16 years earlier, Galarraga’s departure had been somewhat precipitated by the young Helton, who wasn’t ready for that All-Star contest in his rookie season, but had impressed enough in his ’97 call-up to make the club feel the iconic “Big Cat” was expendable. ’98 Rookie Helton hit .315 with a .530 slugging percentage and a .995 fielding percentage in year one to finish second in the NL Rookie of the Year voting. Helton really never looked back, and in 17 seasons, was always a cornerstone in Colorado. When Walker, Galarraga, Bichette, and Castilla formed the Blake Street Bombers, it had been a magical time, but each had come to the Rockies from a team prior, and each went on to more baseball after. Each was a huge part of Colorado baseball. But while Helton was here, and never anywhere else, he WAS Colorado Rockies baseball.

The ability to stay was almost taken out of his control in a proposed trade between the Rockies and Boston Red Sox between the 2006 and 2007 seasons. In a bit of baseball luck rarely seen in Colorado, the deal fell apart over players surrounding Helton, and instead he got the opportunity to face the Red Sox at season’s end, as one of the centerpieces of that magical Rocktober. While the Rockies were swept by a Boston machine in that World Series, listen to Helton’s comments on the topic from an interview a few days ago with Denver7 and Pueblo’s own Troy Renck:

Losing it with the Rockies meant more than winning it somewhere else. There aren’t many people wired that way. Helton was pretty unique. You watch the superstars of every sports league go chasing after contracts and then chasing after rings. Helton tended to make contract deals that helped the club over the long haul, and wanted to only make it to the top on a set of stairs he had helped build brick by brick… Hell, what sort of amazing and Hall of Fame athlete would call Denver home his whole life, and then be thrilled to be awarded by his team at his retirement, not with a sports car, or jewelry, but with a horse???

It’s incredible to read the dozens of tributes to Helton, whether the lovely and impassioned words of DNVR’s own Justin Michael, or the ever-thoughful bond between he and some backup scrub behind him at Tennessee named… Manning? Do I have that right?
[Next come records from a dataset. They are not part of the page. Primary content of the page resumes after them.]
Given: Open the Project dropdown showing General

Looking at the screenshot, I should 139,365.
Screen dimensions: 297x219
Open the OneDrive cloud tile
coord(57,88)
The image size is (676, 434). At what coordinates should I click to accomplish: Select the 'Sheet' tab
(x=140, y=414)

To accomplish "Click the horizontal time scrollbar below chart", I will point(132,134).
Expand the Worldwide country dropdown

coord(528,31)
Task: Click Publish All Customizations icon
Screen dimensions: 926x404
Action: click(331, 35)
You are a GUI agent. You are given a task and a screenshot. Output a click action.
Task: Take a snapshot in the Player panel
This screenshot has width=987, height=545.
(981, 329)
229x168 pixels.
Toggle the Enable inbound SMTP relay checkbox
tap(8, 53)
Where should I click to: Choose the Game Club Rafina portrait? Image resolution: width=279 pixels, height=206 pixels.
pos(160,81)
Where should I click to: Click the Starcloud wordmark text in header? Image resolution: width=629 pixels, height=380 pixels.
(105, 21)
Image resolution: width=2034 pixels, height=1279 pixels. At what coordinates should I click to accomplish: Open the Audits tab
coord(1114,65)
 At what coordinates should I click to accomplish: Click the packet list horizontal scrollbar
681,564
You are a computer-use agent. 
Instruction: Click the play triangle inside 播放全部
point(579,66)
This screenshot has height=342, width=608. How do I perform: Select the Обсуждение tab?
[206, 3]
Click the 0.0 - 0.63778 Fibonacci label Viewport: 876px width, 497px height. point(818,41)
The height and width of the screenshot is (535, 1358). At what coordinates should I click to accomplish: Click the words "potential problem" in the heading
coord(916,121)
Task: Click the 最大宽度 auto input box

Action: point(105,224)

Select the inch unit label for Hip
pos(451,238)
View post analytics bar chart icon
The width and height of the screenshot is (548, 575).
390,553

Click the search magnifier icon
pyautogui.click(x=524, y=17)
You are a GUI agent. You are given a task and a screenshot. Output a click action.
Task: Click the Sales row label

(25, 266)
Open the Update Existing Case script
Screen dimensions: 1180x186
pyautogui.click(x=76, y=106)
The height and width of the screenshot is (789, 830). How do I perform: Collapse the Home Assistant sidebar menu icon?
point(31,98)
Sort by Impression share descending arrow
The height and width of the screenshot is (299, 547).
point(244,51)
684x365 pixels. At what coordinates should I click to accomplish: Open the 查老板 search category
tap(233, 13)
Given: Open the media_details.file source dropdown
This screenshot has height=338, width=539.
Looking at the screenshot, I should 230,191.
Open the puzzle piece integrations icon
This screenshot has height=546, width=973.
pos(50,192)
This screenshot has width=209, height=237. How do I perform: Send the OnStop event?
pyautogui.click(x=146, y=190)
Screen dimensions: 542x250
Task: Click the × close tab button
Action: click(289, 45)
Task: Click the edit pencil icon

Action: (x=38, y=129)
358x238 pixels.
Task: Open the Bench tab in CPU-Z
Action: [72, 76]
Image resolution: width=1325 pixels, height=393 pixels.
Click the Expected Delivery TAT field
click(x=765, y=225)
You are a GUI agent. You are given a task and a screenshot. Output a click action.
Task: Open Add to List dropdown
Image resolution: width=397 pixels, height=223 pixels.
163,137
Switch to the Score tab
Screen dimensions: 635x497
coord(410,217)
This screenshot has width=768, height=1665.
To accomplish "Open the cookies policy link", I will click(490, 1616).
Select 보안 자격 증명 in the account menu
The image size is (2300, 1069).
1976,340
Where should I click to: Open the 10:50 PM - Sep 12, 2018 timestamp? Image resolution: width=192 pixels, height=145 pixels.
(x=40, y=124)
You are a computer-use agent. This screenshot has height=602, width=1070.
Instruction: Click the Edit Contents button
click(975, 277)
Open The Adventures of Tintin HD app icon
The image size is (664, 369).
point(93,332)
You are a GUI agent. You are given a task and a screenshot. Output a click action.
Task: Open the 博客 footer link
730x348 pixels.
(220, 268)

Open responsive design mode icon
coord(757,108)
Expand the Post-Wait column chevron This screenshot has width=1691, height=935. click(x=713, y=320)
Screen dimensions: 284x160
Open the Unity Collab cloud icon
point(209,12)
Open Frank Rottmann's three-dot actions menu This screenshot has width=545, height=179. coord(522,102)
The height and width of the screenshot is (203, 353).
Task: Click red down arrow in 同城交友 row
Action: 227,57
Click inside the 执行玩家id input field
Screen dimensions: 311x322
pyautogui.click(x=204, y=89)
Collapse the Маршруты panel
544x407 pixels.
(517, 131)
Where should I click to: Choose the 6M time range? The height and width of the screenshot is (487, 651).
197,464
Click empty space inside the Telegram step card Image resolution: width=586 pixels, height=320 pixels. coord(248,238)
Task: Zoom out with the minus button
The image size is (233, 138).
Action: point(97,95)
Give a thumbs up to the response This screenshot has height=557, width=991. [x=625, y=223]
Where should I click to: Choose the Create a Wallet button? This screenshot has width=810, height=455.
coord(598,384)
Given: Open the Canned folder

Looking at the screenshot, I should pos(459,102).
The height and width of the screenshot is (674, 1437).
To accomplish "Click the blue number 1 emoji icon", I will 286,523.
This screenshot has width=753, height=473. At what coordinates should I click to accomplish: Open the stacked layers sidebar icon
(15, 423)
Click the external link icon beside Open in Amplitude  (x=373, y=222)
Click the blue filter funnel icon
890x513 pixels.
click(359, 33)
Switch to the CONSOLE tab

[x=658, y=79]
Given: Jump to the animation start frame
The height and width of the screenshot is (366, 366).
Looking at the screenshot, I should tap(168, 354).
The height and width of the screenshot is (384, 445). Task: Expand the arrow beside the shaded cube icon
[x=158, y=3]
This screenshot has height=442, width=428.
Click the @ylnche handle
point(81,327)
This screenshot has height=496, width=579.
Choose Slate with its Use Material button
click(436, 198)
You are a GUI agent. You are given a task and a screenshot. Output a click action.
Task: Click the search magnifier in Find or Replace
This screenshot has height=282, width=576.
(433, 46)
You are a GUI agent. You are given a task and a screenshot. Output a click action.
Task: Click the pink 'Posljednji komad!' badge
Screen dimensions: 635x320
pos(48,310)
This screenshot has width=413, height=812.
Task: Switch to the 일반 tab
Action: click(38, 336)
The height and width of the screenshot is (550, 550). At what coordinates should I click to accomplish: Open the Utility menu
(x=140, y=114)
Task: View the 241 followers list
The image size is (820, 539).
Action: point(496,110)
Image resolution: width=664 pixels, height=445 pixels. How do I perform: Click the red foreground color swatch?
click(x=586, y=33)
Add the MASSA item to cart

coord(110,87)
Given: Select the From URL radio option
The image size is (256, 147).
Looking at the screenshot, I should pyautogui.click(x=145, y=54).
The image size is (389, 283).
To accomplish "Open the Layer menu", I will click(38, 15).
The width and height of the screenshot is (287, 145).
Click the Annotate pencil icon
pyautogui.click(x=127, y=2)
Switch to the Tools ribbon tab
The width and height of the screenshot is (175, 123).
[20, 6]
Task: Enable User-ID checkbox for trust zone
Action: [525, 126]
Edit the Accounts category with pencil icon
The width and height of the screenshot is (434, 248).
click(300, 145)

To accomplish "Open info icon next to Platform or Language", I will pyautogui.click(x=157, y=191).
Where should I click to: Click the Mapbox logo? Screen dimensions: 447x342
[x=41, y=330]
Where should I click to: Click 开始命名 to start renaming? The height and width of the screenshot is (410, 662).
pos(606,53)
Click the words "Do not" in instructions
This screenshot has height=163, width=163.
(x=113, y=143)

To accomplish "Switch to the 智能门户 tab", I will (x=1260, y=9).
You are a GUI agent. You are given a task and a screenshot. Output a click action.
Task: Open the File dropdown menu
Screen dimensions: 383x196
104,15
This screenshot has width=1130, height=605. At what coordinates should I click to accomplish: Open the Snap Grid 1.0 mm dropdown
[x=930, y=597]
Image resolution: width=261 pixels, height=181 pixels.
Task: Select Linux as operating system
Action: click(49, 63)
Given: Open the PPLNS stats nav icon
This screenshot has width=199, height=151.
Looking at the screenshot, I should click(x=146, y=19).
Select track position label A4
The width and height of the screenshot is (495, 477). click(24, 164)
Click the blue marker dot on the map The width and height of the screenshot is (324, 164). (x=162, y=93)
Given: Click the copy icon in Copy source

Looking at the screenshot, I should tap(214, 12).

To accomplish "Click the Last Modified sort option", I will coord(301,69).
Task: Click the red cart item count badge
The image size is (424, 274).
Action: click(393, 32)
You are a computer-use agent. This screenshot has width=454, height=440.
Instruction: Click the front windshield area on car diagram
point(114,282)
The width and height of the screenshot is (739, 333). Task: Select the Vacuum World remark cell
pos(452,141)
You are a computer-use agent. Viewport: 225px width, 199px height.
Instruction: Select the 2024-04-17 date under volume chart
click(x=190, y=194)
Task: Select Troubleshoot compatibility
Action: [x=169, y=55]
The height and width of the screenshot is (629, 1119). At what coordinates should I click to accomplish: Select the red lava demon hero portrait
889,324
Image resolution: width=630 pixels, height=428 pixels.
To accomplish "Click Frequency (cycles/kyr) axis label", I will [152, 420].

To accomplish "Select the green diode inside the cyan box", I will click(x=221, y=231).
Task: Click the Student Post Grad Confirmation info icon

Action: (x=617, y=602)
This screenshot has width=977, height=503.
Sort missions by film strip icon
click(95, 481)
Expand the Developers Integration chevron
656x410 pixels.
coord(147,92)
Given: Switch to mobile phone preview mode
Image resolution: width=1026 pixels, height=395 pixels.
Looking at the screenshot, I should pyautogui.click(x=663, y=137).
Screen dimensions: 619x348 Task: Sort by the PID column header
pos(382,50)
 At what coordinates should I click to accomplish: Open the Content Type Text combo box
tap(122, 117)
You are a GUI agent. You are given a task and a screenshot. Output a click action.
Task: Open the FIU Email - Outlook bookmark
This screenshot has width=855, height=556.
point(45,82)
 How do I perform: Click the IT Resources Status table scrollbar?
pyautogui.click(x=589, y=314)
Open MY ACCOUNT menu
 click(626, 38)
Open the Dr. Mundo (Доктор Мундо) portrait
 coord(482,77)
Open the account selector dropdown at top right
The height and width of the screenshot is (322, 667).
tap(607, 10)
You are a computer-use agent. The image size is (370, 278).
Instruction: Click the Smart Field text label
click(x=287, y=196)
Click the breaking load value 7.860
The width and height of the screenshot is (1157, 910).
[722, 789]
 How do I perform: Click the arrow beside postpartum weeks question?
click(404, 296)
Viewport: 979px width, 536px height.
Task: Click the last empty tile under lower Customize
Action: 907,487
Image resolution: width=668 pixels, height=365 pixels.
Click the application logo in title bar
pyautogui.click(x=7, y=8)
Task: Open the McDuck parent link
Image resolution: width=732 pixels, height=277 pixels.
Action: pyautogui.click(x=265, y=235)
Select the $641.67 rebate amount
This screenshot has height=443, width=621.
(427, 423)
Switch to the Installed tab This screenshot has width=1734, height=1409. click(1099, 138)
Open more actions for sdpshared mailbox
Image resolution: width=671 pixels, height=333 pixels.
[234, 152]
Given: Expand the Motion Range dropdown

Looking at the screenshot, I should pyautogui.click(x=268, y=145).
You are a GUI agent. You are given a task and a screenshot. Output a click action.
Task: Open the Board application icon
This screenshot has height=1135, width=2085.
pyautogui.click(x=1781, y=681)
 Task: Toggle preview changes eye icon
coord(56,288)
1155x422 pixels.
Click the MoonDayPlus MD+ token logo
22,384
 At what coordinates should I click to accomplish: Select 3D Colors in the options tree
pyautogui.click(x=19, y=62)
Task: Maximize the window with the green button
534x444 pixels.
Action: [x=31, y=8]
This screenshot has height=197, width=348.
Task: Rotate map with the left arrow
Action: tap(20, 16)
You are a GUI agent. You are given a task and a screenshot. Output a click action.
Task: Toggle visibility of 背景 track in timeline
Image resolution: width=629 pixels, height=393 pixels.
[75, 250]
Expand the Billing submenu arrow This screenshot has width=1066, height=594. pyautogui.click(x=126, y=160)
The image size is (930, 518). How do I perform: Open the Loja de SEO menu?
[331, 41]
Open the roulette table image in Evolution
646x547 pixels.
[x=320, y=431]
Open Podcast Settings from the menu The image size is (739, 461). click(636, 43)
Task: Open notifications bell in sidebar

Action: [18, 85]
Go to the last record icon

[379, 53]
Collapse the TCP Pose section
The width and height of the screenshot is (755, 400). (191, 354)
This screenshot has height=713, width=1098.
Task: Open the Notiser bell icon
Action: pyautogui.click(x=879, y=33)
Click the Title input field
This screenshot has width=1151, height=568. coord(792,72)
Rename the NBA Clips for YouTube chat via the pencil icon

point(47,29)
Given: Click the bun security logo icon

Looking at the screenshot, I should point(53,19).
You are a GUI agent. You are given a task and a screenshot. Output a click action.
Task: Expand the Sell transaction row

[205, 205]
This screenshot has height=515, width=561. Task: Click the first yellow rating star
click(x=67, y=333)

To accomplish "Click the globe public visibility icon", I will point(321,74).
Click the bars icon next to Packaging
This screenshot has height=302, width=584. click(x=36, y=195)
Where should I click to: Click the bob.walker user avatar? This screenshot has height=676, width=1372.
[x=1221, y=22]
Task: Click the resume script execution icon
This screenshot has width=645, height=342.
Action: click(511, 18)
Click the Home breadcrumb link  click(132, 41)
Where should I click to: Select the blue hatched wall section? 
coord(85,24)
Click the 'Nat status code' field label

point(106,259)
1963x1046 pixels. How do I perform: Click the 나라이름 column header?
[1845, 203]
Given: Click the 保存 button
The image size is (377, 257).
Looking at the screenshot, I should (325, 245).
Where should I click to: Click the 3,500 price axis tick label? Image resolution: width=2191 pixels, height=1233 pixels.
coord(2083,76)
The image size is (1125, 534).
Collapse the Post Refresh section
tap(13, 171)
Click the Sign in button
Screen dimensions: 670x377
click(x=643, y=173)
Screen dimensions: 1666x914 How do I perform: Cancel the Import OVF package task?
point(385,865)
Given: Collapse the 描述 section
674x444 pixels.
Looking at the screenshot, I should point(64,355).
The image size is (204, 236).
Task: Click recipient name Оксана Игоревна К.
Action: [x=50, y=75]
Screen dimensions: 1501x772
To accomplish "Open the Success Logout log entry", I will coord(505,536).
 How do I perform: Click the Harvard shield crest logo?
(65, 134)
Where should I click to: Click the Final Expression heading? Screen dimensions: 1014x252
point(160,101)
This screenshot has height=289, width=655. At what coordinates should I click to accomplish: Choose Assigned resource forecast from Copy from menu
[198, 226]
The passion for Todd is genuine, and he always gave it in return. As he became the Rockies’ elder statesman, Helton educated youngsters named Arenado, Tulowitzki, and by those last seasons, some kid named Charlie Blackmon and shown them how to treat the game like a pro’s pro. He was the first example for a group of guys now known for that attitude themselves. Helton came to define what Rockies baseball meant for us all, including some of the greats that followed.

So even when he decided to step aside, after a back that kept failing him and a team trying to find its next era, he still gave his all that last season, clear up until that last game, which ended up a really lovely afternoon at Dodgers Stadium, especially in a 2-1 Rockies win, which gave them a 2-1 series win. Helton has a single and a walk in four at bats that day, and though his hit didn’t bring in either of the Rockies runs, he was still one of the most active components of that day’s contest. When they wrapped the game up that day, we weren’t close enough to wander down, but several Rockies fans waited above the Colorado dugout, hoping to see Helton as a player one last time.

True to every other moment he’d spent as a Rockie, Helton did not disappoint. Did I cry? Of course I cried. Nor does he disappoint a decade later, in a much deserved appointment to baseball’s Hall, when all he has to say is still complimentary and kind. Well done, Mr. Helton. It was such a pleasure to always get to call you ours.